#### WORK TO COMPLETE:
Output the records below again, precisely as they are written.

Stored data:
- - -

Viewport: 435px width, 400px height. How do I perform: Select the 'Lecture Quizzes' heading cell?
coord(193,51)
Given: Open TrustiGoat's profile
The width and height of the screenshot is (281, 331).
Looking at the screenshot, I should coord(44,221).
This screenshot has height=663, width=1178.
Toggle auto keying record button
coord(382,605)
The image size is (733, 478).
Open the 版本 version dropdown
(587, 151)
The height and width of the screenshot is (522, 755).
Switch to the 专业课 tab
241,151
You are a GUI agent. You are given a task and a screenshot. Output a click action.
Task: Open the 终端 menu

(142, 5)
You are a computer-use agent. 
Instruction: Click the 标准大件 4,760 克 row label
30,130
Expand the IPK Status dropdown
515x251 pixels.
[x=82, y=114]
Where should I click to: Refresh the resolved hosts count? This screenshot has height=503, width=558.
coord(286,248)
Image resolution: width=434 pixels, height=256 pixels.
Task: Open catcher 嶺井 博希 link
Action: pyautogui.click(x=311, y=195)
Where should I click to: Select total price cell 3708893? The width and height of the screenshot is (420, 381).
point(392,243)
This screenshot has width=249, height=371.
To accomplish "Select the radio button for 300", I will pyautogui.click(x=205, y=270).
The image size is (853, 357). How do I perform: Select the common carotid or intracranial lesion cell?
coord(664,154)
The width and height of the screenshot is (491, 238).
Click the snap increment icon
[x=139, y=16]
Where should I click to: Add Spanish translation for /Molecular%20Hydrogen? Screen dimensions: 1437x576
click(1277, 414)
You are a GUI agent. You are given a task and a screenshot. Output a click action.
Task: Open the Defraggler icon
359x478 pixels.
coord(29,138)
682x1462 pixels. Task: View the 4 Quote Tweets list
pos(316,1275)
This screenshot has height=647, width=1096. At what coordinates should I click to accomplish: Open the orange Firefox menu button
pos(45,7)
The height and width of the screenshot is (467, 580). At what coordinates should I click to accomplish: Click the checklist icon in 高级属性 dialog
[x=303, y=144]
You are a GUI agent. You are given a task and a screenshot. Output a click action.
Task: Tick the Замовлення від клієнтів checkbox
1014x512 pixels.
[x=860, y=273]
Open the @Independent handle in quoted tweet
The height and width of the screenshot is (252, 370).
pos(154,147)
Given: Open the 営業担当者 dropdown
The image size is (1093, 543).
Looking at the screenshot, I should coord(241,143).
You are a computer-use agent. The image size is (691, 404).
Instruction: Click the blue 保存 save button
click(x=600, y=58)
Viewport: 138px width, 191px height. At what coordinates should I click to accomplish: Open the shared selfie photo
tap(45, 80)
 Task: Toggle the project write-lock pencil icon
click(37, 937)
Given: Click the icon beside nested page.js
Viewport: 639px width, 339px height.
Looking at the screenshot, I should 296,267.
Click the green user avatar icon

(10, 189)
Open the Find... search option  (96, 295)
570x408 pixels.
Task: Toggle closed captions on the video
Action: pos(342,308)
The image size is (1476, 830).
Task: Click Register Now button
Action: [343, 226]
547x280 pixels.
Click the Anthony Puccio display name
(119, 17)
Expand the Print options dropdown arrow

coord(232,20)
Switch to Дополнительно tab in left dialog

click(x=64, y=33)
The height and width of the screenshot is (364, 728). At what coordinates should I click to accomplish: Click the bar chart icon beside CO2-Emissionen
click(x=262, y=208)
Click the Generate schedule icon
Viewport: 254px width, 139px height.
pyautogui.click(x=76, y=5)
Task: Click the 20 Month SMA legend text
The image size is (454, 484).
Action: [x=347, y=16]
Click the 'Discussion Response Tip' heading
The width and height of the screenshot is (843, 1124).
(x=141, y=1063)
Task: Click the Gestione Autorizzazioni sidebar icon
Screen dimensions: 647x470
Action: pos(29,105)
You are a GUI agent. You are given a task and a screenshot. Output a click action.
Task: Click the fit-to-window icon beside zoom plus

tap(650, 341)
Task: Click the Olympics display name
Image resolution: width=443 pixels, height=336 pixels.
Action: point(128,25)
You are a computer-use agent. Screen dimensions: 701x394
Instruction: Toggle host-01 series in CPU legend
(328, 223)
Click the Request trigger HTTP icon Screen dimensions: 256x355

- - -

#### YOUR RESPONSE:
Viewport: 435px width, 400px height. How do I perform: Select the 'Lecture Quizzes' heading cell?
coord(193,51)
Given: Open TrustiGoat's profile
The width and height of the screenshot is (281, 331).
Looking at the screenshot, I should coord(44,221).
This screenshot has height=663, width=1178.
Toggle auto keying record button
coord(382,605)
The image size is (733, 478).
Open the 版本 version dropdown
(587, 151)
The height and width of the screenshot is (522, 755).
Switch to the 专业课 tab
241,151
You are a GUI agent. You are given a task and a screenshot. Output a click action.
Task: Open the 终端 menu

(142, 5)
You are a computer-use agent. 
Instruction: Click the 标准大件 4,760 克 row label
30,130
Expand the IPK Status dropdown
515x251 pixels.
[x=82, y=114]
Where should I click to: Refresh the resolved hosts count? This screenshot has height=503, width=558.
coord(286,248)
Image resolution: width=434 pixels, height=256 pixels.
Task: Open catcher 嶺井 博希 link
Action: pyautogui.click(x=311, y=195)
Where should I click to: Select total price cell 3708893? The width and height of the screenshot is (420, 381).
point(392,243)
This screenshot has width=249, height=371.
To accomplish "Select the radio button for 300", I will pyautogui.click(x=205, y=270).
The image size is (853, 357). How do I perform: Select the common carotid or intracranial lesion cell?
coord(664,154)
The width and height of the screenshot is (491, 238).
Click the snap increment icon
[x=139, y=16]
Where should I click to: Add Spanish translation for /Molecular%20Hydrogen? Screen dimensions: 1437x576
click(1277, 414)
You are a GUI agent. You are given a task and a screenshot. Output a click action.
Task: Open the Defraggler icon
359x478 pixels.
coord(29,138)
682x1462 pixels. Task: View the 4 Quote Tweets list
pos(316,1275)
This screenshot has height=647, width=1096. At what coordinates should I click to accomplish: Open the orange Firefox menu button
pos(45,7)
The height and width of the screenshot is (467, 580). At what coordinates should I click to accomplish: Click the checklist icon in 高级属性 dialog
[x=303, y=144]
You are a GUI agent. You are given a task and a screenshot. Output a click action.
Task: Tick the Замовлення від клієнтів checkbox
1014x512 pixels.
[x=860, y=273]
Open the @Independent handle in quoted tweet
The height and width of the screenshot is (252, 370).
pos(154,147)
Given: Open the 営業担当者 dropdown
The image size is (1093, 543).
Looking at the screenshot, I should coord(241,143).
You are a computer-use agent. The image size is (691, 404).
Instruction: Click the blue 保存 save button
click(x=600, y=58)
Viewport: 138px width, 191px height. At what coordinates should I click to accomplish: Open the shared selfie photo
tap(45, 80)
 Task: Toggle the project write-lock pencil icon
click(37, 937)
Given: Click the icon beside nested page.js
Viewport: 639px width, 339px height.
Looking at the screenshot, I should 296,267.
Click the green user avatar icon

(10, 189)
Open the Find... search option  (96, 295)
570x408 pixels.
Task: Toggle closed captions on the video
Action: pos(342,308)
The image size is (1476, 830).
Task: Click Register Now button
Action: [343, 226]
547x280 pixels.
Click the Anthony Puccio display name
(119, 17)
Expand the Print options dropdown arrow

coord(232,20)
Switch to Дополнительно tab in left dialog

click(x=64, y=33)
The height and width of the screenshot is (364, 728). At what coordinates should I click to accomplish: Click the bar chart icon beside CO2-Emissionen
click(x=262, y=208)
Click the Generate schedule icon
Viewport: 254px width, 139px height.
pyautogui.click(x=76, y=5)
Task: Click the 20 Month SMA legend text
The image size is (454, 484).
Action: [x=347, y=16]
Click the 'Discussion Response Tip' heading
The width and height of the screenshot is (843, 1124).
(x=141, y=1063)
Task: Click the Gestione Autorizzazioni sidebar icon
Screen dimensions: 647x470
Action: pos(29,105)
You are a GUI agent. You are given a task and a screenshot. Output a click action.
Task: Click the fit-to-window icon beside zoom plus

tap(650, 341)
Task: Click the Olympics display name
Image resolution: width=443 pixels, height=336 pixels.
Action: point(128,25)
You are a computer-use agent. Screen dimensions: 701x394
Instruction: Toggle host-01 series in CPU legend
(328, 223)
Click the Request trigger HTTP icon Screen dimensions: 256x355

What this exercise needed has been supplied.